Semanas depois, o técnico de longa data Walid Regragui pediu demissão três meses antes da Copa do Mundo e foi substituído pelo belga Mohamed Ouahbi, promovido da base após levar Marrocos ao título da ​Copa do Mundo Sub-20 no Chile no ano passado.

PROBLEMAS COM LESÕES

As lesões agravaram a situação, com Nayef Aguerd e Abde Ezzalzouli sendo cortados da seleção de 26 jogadores após se machucarem no último amistoso de Marrocos contra a Noruega no domingo.

O Brasil também sofreu com uma avalanche de lesões.
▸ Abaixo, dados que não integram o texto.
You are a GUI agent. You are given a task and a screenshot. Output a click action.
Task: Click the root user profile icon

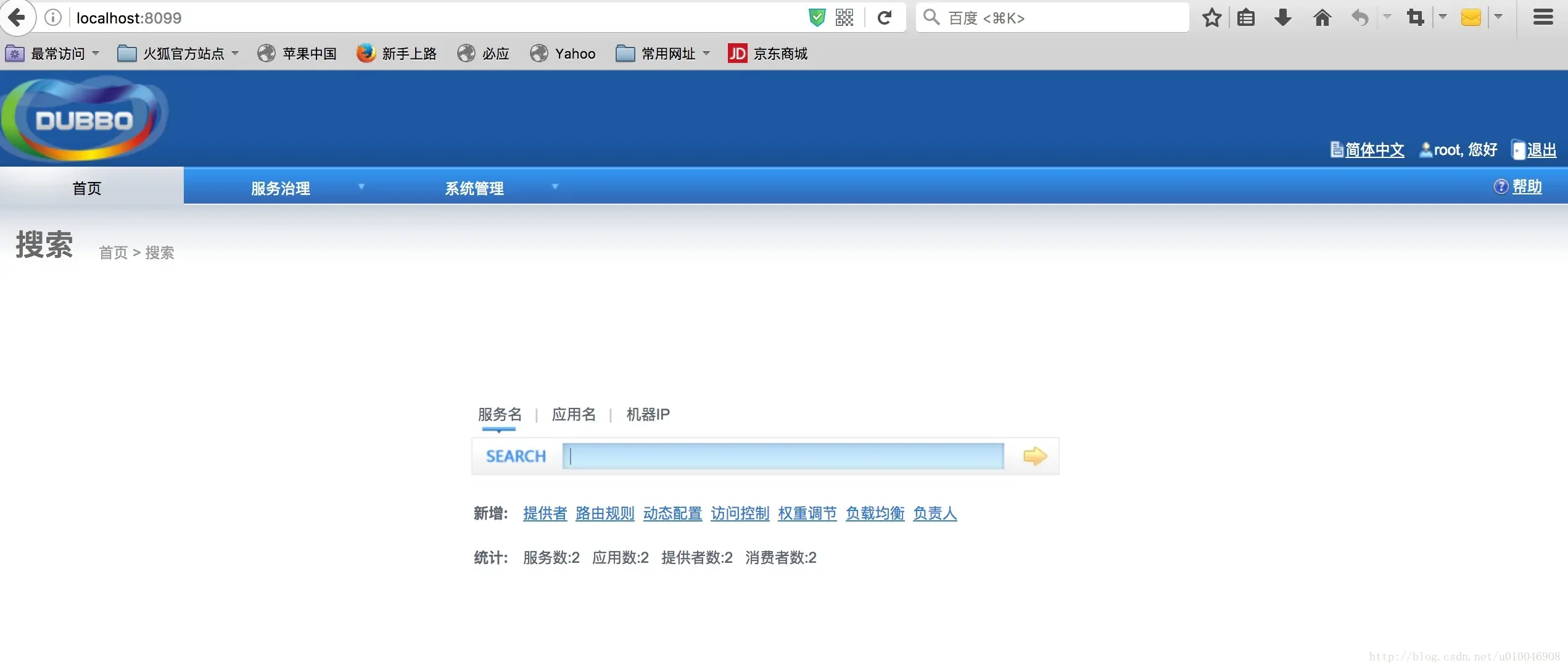[x=1425, y=149]
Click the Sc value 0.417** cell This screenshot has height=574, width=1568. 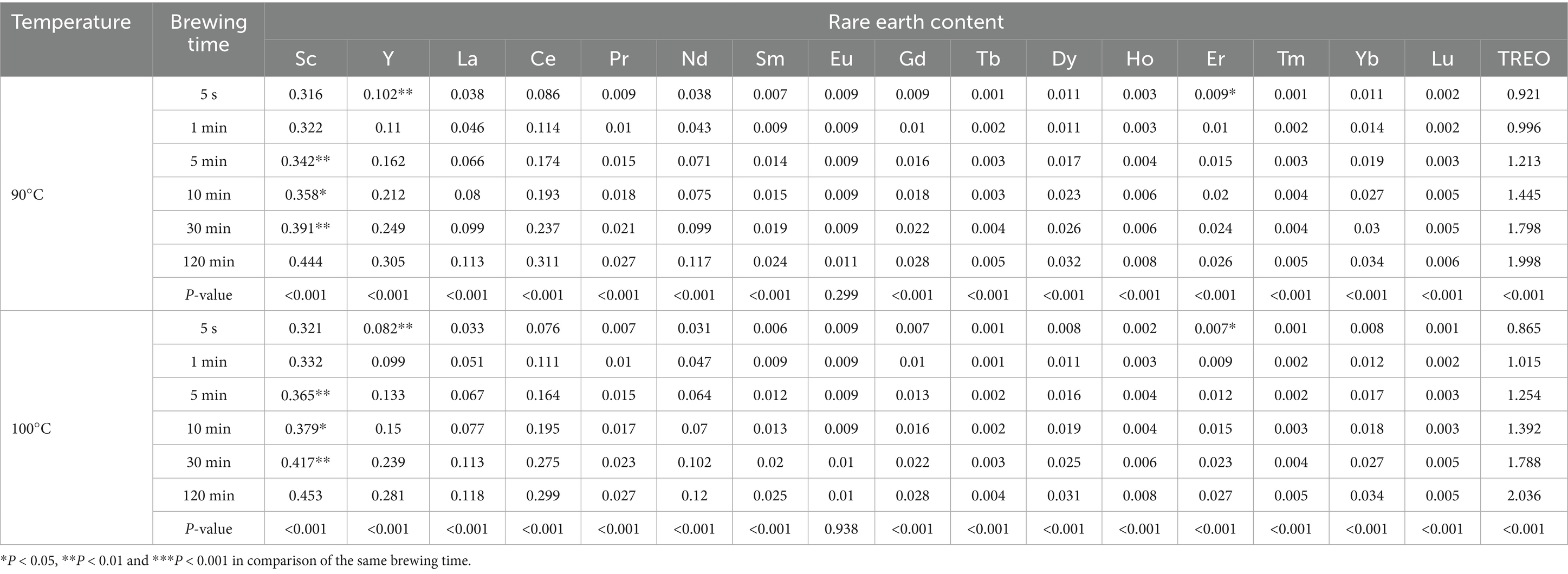click(306, 462)
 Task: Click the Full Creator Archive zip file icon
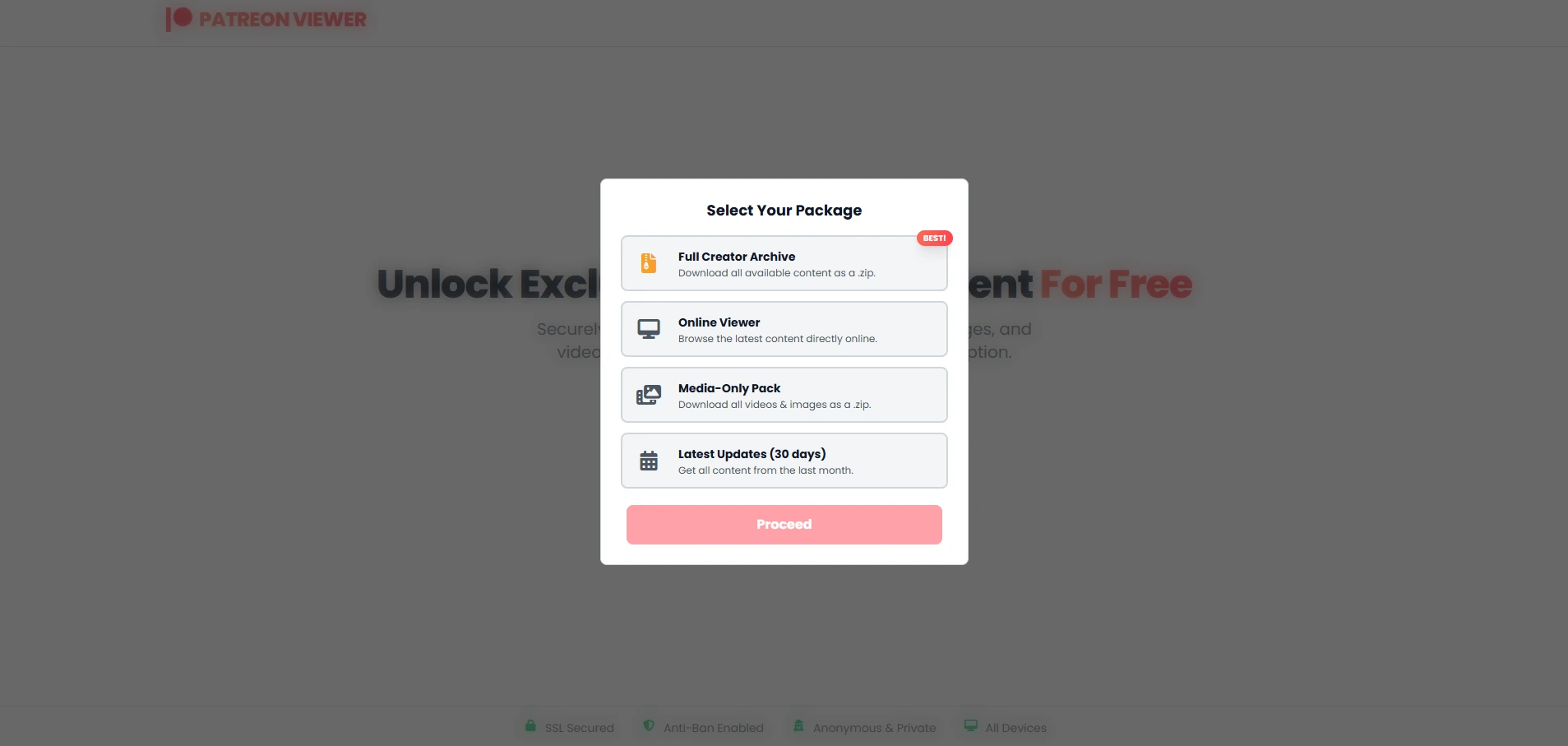pos(649,262)
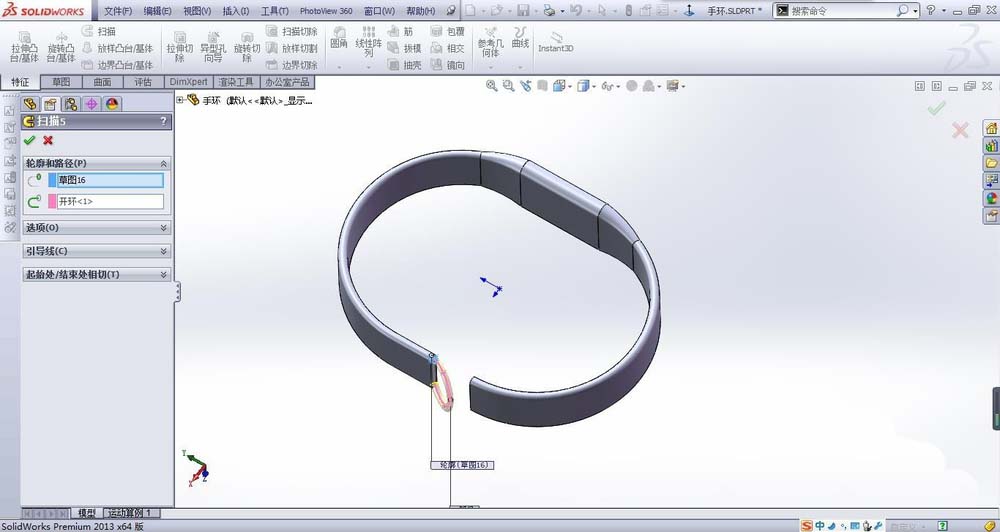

Ancelotti perdeu Rodrygo, Estêvão, Éder Militão e Wesley, todos titulares em potencial, enquanto Neymar foi descartado para a partida contra Marrocos, pois continua se recuperando de uma lesão na panturrilha. Quando ele poderá retornar, e em que condições, permanece incerto.

O Brasil ainda ​conta com uma boa dupla de zagueiros centrais, Marquinhos e Gabriel Magalhães, mas Ancelotti precisa improvisar na lateral direita ‌após perder Wesley e o versátil Militão.

Danilo ⁠e Ibañez disputam a vaga, com o meio-campista Ederson também sendo uma opção.

Mais à frente, Ancelotti vai contar fortemente com Vinícius Jr., a quem ele ajudou a transformar no Real Madrid em um dos ⁠atacantes mais devastadores do futebol.

O Brasil nunca entra discretamente em uma Copa ⁠do Mundo, mas as expectativas estão incomumente moderadas. ⁠Marrocos testará se a ⁠alquimia ​de Ancelotti nos clubes pode se repetir — e se o grande conto de fadas do Catar terá uma sequência.